Executive Summary
Pharma and biotech activity in the week ending July 13, 2026, reflected sustained dealmaking and restructuring as the first half concluded. Multiple acquisitions and financing rounds underscored Big Pharma's push to replenish pipelines ahead of patent cliffs, while selective layoffs highlighted ongoing efficiency efforts.
Regulatory developments mixed approvals momentum with setbacks, and investor interest remained focused on oncology, gene therapies, and emerging modalities. Global capital continued flowing into the sector through M&A and strategic equity deals.
Key Developments
- On July 6, Novartis agreed to acquire UK-based Myricx Bio for $1.1 billion upfront plus up to $400 million in milestones to advance antibody-drug conjugate programs in cancer.
- Also on July 6, Incyte completed the acquisition of Vega Therapeutics for up to $2 billion to expand its blood disease pipeline.
- Genentech announced 103 job cuts on July 6 as part of early development restructuring, while signing a $490 million-plus collaboration with Astex.
- Roche ended development of two Ionis-partnered Huntington’s disease programs mid-week due to efficacy and safety concerns.
- ARPA-H launched a $160 million initiative on July 9 to develop custom gene-editing therapies for rare diseases.
- Bayer secured a €3 billion equity infusion from Apollo on July 10 tied to its contraceptives business.
- The FDA issued a third rejection for a Hengrui/Elevar PD-1 liver cancer combination around July 10.
- Biosimilar adoption accelerated in the US amid approaching biologic patent expirations, with industry reports noting improving physician acceptance.
Implications for Investors
Accelerating M&A signals Big Pharma's willingness to deploy capital for de-risked assets in oncology and specialty areas, potentially supporting valuations for innovative biotechs with late-stage programs. Investors with exposure to the sector may monitor pipeline replenishment trends and their impact on revenue visibility beyond 2026 patent expirations.
Restructuring moves like Genentech's layoffs indicate cost discipline amid competitive pressures, while funding rounds and government initiatives in gene editing highlight continued innovation funding. Areas such as ADCs, biosimilars, and AI-enabled discovery could see sustained attention as modalities evolve.
Risks & Opportunities
- Regulatory setbacks, such as repeated FDA rejections, could delay launches and pressure timelines for affected programs.
- Patent cliff pressures may drive further consolidation but also increase competition for high-quality assets and valuations.
- Onshoring requirements and potential tariffs create both manufacturing investment opportunities and supply-chain cost risks for global players.

## INSTRUCTIONS FOR THE TASK
Retype the pharma and biotech weekly summary exactly as it appears, from "- Genentech announced" to "and safety concerns.".

## SUPPLIED MATERIAL

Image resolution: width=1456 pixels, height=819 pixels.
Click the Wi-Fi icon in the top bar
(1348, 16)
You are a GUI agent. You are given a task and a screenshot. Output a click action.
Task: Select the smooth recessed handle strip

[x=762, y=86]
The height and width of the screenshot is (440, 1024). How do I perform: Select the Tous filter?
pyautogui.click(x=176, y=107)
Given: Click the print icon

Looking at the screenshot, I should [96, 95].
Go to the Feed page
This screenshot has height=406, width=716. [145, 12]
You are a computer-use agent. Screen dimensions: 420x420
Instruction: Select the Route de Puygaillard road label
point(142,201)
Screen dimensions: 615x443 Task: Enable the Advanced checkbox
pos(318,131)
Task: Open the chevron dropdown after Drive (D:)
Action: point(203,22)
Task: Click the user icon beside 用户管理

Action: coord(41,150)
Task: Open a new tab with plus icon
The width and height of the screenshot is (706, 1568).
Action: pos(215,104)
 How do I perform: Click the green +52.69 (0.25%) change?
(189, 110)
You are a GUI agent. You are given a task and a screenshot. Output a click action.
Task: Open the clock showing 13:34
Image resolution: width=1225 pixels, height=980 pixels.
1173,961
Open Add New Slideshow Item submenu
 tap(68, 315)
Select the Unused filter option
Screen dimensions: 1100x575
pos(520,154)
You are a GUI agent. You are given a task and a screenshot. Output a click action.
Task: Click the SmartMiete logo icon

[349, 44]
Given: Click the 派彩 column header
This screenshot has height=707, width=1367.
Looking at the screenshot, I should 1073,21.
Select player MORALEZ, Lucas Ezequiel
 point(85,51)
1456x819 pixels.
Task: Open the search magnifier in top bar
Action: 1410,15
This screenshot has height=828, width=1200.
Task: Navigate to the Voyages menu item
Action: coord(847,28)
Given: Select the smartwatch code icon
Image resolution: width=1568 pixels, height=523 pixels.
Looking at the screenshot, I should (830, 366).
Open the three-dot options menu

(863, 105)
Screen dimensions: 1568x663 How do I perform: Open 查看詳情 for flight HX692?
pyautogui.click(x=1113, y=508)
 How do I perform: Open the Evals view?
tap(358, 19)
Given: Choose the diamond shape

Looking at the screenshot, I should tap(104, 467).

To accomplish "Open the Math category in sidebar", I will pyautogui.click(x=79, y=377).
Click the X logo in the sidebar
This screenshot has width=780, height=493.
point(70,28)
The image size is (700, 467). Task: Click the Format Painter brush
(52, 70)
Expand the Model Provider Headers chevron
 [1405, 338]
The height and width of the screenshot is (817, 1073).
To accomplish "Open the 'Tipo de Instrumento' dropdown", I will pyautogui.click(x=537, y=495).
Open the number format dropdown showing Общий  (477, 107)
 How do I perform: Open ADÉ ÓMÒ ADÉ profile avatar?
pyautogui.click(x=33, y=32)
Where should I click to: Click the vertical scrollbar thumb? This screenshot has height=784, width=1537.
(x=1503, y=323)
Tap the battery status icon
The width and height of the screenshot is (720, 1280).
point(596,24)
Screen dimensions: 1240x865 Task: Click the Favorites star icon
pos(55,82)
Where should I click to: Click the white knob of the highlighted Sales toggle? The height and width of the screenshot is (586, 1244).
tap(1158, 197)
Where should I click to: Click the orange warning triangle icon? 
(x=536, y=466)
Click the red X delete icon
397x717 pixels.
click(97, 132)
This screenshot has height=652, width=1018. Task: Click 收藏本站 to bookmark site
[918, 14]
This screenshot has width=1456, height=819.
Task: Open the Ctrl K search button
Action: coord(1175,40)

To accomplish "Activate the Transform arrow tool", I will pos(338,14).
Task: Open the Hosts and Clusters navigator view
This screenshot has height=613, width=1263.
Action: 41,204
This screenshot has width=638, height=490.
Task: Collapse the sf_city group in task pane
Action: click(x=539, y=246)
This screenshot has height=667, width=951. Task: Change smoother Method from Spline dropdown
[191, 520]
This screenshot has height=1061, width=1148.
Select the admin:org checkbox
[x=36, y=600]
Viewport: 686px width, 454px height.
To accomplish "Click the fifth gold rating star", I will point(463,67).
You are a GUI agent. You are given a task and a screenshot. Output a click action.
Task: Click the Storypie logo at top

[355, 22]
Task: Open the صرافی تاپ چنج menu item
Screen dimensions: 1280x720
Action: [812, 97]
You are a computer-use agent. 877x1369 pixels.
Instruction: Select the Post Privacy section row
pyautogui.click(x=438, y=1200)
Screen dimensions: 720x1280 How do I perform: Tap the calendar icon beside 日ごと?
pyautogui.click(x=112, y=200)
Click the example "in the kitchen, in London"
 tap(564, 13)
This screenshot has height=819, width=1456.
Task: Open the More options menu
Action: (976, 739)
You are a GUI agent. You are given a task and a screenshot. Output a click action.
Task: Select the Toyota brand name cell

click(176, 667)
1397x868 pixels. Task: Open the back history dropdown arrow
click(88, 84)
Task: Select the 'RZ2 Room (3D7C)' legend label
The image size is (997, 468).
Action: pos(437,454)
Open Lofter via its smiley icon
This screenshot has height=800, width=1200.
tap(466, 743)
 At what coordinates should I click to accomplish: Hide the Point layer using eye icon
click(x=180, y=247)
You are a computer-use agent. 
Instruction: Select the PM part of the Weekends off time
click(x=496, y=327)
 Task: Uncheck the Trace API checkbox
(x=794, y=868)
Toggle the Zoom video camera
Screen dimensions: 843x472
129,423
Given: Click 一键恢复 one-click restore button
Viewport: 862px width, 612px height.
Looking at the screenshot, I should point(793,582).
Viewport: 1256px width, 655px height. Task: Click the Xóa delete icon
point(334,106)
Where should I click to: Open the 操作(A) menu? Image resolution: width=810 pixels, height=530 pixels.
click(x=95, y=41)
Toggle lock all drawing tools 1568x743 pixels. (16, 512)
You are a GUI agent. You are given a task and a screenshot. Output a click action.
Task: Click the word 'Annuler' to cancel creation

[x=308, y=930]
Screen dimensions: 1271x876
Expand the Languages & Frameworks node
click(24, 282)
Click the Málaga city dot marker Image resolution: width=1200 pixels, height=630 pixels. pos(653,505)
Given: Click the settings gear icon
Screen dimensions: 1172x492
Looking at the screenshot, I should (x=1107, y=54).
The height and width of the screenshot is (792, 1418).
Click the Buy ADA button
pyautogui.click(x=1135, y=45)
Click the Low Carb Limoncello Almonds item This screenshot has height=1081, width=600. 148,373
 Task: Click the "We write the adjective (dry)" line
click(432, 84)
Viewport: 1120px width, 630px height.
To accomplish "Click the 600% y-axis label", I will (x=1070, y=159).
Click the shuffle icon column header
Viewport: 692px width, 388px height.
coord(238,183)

## ANSWER SECTION
- Genentech announced 103 job cuts on July 6 as part of early development restructuring, while signing a $490 million-plus collaboration with Astex.
- Roche ended development of two Ionis-partnered Huntington’s disease programs mid-week due to efficacy and safety concerns.